In spite of everything, the public prosecutor Phil Archer had assured that the state thought to ask for the second time that was sentenced to death to Aguirre.

“Today’s decision by prosecutors not to proceed (against Aguirre) came after an additional test undermined Williams’ alibi and implicated her even more” in the murders, the organization added.

The Innocence Project organization began to work in the case of Aguirre in 2011, when the Capital Collateral Regional Counsel group, made up of public defenders representing those condemned to the death penalty, requested help in the search for DNA in more cases. of 48 pieces not tested previously.

“The result (of these analyzes) excluded Aguirre unequivocally,” the statement said.

In the appeal before the Supreme Court, the lawyers had pointed out that the author of the double crime was not Aguirre but Samantha Lee Williams, who lived with her mother and grandmother in a trailer house, although she denied this point.

The experts came to identify the girl’s DNA in eight blood samples found in the trailer.

The woman told the Seminole County Police that on the evening of the double murder she had had an argument with her mother and that she had spent that night with her boyfriend and said that when she left them they were alive.

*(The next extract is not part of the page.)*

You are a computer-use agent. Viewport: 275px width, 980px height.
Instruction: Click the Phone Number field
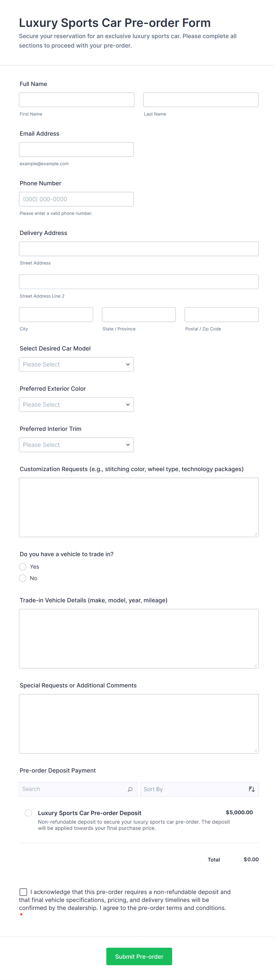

At a hearing in 2013, Lee Williams acknowledged that he sometimes suffered fits of rage and admitted that he had once broken the windows of the motor home.

Aguirre told the detectives that he was touring the area when he discovered at dawn on June 17, 2004, the bloody bodies of his neighbors.

When they tried to find out if they were still alive, they were stained with the blood of the victims and then they left the place.

The prosecution said at the trial that the knife used to kill the women was found in Aguirre’s yard and the clothes he wore stained with blood were located in a plastic bag in a nearby shed.

Aguirre pleaded not guilty in the trial in which he was sentenced to two maximum penalties in 2006. The jury then recommended his death sentence with seven votes in favor and five against.